White House Christmas tree arrives, continuing tradition amid Covid-19 and election disputes

The White House Christmas Tree is seen in front of the White House in Washington, DC, on Nov. 23. By Maegan Vazquez and Betsy Klein, CNN

(CNN) -- First lady Melania Trump welcomed the 2020 White House Christmas tree Monday afternoon, continuing the long-held tradition even as the coronavirus pandemic rages on and as President Donald Trump's longshot election challenges remain unsettled.

This year's tree is an 18 and 1/2 foot tall Fraser fir and is from Dan and Bryan Trees, owned by Dan and Anne Taylor, in West Virginia.

A military band played a festive medley of "O Christmas Tree," "O Come, All Ye Faithful," and "Hark, the Herald Angels Sing," as a maskless first lady emerged from the White House to greet a horse-drawn carriage with the tree on the North Portico. Unlike past years' arrivals, the carriage's two coachmen and horse handler were masked.

The first lady posed for photographs with the tree farmers, who initially wore masks but removed them to pose for additional photos, before offering a brief "Merry Christmas" greeting to the press and returning inside. The tree will ultimately to be displayed in the Blue Room.

White House Christmas tree selection is typically a competitive process overseen by the National Christmas Tree Association, which has provided the official tree since 1966.

But in a statement, the NCTA said that there was no formal selection event this year.

"The Taylors have supplied Christmas trees to decorate the White House for a number of years, except of course, the Blue Room tree which comes from NCTA's Grand Champion Grower," the NCTA noted in a statement.

The arrival of the Christmas tree usually marks the kickoff of the White House's annual holiday festivities.
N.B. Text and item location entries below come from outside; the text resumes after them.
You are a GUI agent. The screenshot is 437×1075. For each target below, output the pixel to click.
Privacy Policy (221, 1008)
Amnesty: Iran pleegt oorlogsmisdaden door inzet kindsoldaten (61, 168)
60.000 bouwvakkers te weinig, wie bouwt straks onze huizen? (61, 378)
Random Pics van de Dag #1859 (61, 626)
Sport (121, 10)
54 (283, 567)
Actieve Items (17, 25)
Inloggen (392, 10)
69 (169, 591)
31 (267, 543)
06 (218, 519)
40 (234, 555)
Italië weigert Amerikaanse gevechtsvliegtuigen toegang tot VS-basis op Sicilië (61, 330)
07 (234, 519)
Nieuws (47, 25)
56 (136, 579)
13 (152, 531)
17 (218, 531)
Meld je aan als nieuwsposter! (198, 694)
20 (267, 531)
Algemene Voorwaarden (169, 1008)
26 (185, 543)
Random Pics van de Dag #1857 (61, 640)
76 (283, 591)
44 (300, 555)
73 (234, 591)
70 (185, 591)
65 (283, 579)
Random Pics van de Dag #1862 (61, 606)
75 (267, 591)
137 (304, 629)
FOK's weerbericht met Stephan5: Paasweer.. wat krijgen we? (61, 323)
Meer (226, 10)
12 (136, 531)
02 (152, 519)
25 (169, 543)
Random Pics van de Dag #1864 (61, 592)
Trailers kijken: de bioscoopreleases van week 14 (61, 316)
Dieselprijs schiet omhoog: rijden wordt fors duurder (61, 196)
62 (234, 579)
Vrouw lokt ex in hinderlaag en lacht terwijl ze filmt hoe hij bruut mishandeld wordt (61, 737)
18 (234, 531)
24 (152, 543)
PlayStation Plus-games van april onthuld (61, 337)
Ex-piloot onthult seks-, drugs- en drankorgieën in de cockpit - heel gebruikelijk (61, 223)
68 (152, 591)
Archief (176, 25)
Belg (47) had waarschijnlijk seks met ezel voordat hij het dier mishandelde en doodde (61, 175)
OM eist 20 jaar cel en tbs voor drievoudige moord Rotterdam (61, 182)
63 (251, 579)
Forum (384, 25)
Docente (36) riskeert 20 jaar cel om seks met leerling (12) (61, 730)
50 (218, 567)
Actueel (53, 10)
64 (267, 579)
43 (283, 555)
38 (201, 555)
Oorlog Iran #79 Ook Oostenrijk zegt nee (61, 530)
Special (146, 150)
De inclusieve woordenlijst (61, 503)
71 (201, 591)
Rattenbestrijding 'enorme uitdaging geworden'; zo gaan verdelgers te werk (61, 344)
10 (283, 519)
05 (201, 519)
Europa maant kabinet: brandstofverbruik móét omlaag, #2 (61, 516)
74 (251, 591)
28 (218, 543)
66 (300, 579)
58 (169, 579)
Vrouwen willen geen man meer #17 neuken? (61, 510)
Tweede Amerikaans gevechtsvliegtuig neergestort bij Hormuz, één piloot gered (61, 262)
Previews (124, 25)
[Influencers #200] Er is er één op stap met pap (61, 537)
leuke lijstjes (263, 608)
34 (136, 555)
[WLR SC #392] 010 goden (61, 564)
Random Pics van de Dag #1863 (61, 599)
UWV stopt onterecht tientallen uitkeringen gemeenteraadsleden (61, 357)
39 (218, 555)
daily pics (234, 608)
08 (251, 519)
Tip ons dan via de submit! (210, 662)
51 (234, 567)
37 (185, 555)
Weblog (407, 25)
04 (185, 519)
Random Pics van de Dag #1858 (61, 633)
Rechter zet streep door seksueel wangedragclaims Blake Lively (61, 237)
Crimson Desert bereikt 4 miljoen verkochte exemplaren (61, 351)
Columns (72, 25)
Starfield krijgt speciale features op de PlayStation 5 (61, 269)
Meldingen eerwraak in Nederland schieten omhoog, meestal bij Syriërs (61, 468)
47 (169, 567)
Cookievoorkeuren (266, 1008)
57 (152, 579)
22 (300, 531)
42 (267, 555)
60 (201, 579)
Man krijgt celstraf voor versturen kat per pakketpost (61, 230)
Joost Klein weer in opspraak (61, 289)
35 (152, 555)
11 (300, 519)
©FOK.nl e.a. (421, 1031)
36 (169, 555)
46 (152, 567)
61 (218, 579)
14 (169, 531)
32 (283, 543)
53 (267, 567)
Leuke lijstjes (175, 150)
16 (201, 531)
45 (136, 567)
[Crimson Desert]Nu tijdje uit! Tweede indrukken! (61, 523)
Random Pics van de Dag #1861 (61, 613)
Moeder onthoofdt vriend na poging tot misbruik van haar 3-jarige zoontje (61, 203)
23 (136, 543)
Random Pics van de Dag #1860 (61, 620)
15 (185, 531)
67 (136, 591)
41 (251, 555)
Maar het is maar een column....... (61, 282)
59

And another White House holiday tradition, the President's turkey pardon, is still scheduled to take place this week.

At least one lucky fowl will be chosen to be pardoned by Trump in the White House Rose Garden on Tuesday. Earlier Monday, National Turkey Federation chairman Ron Kardel announced during a press conference in Washington that this year's national Thanksgiving turkeys are named Corn and Cob. The turkeys hail from Iowa and have been resting in the luxe Washington accommodations at the Willard Intercontinental Hotel over the weekend, per tradition.

Public health experts have discouraged large, in-person events this fall and winter, warning that they could serve as hotbeds for spreading the coronavirus. And Surgeon General Jerome Adams, who serves on the White House coronavirus task force, specifically warned Monday that all Americans -- even at the White House -- should follow US Centers for Disease Control and Prevention guidelines and avoid large gatherings during what he called a "dire point" in the pandemic.

But despite public health experts describing previous functions at the White House as superspreader events, many of this year's public and private White House holiday events are scheduled to still take place -- albeit in a smaller fashion.

"The People's House will celebrate Christmas and Hanukkah while providing the safest environment possible. This includes smaller guest lists, masks will be required and available, social distancing encouraged while on the White House grounds, and hand sanitizer stations throughout the State Floor," East Wing chief of staff Stephanie Grisham said in a statement.

She continued, "Guests will enjoy food individually plated by chefs at plexiglass-protected food stations. All passed beverages will be covered. All service staff will wear masks and gloves to comply with food safety guidelines. Attending the parties will be a very personal choice. It is a longstanding tradition for people to visit and enjoy the cheer and iconic decor of the annual White House Christmas celebrations."